18. A method for producing the human antibodies of claim 15 characterized in that it comprises the steps of: a) culturing the cells of claim 8 in a suitable culture medium and conditions for a period sufficient to allow the production of an amount of the antibody. b) releasing human antibodies from the cell culture and optionally c) isolating and further purifying the antibodies.

19. A pharmaceutical composition characterized in that it comprises the antibodies of claims 14 or 16 and pharmaceutically acceptable carriers, wherein said composition neutralizes in vivo the effect of the scorpion venom C. noxius.
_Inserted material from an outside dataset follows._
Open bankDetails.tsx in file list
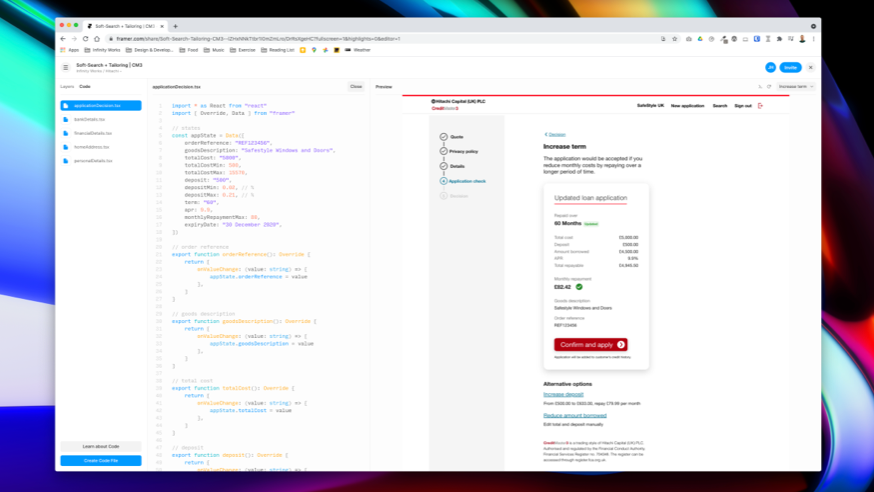Viewport: 874px width, 492px height. click(92, 119)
20. A composition characterized in that it comprises the antibody of claim 13 bound to a substrate where said composition binds specifically to the Cn2 toxin of the scorpion venom Centruroides noxius.

21. A device for detecting the presence of the Cn2 toxin in a sample characterized in that it comprises the composition of claim 20.
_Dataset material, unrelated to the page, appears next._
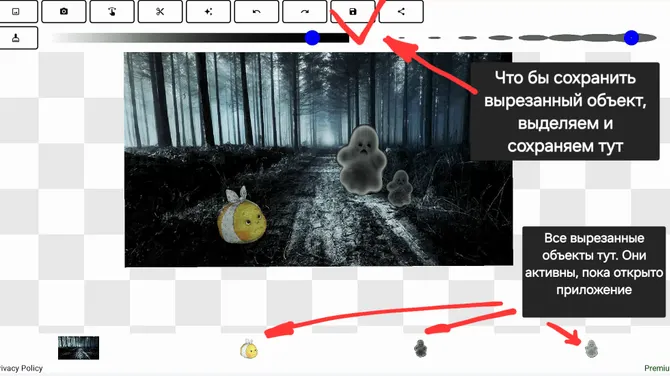The width and height of the screenshot is (670, 376).
Task: Open the Privacy Policy link
Action: tap(21, 368)
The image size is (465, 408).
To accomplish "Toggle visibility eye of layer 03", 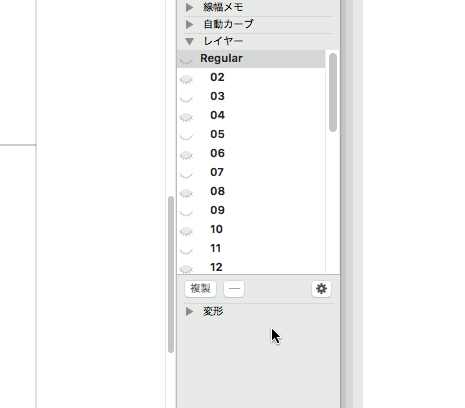I will 186,99.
22. The detection device of claim 21 characterized in that it is a detection device by ELISA.

23. The detection device of claim 21, characterized in that it is an immunochromatographic assay.
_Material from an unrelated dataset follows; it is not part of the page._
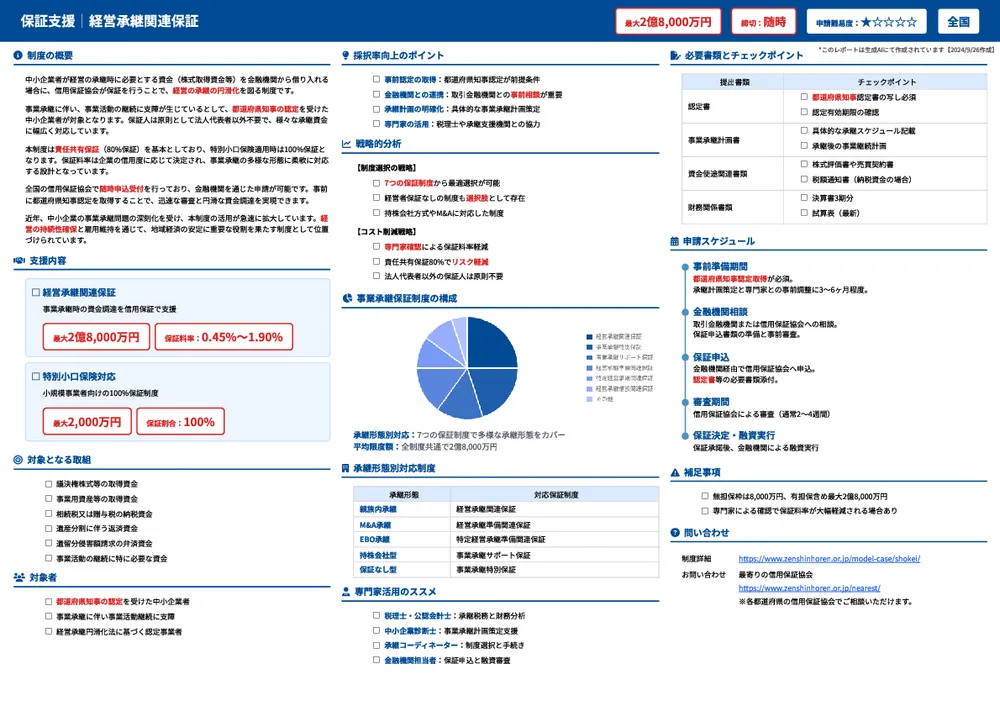
Task: Click the 締切：随時 deadline badge
Action: (x=760, y=21)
24. A method for selecting antibody variants from a mutagenized library of antibodies consisting of: 1) Incubation of the library in the presence of the selected binding antigen, previously adhered to a solid phase, for a period of at least 3 hours to allow variants Specific antibodies bind to the immobilized target antigen, preferably for a period of 5 hours, at a temperature selected from the range of 30 ° C to 39 ° C, preferably 37 ° C. 2) Extensive washing with a suitable buffer with and without Tween 20 (0.1%) to remove the nonspecific phage-antibodies, 3) Washing with an acid solution or weak base to remove the phage-antibodies unspecific and less stable or weakly bound, followed by a neutralization step, and 4) Recovery of the phage-antibodies bound by the addition of a cell suspension, in particular the phage target cell strain used for phage display of the antibody repertoire.

25. The method of claim 25 wherein the binding antigen selected from step 1) was pre-adhered to a solid phase in an initial concentration range from 1 to 10 μg / ml of said antigen in a suitable buffer.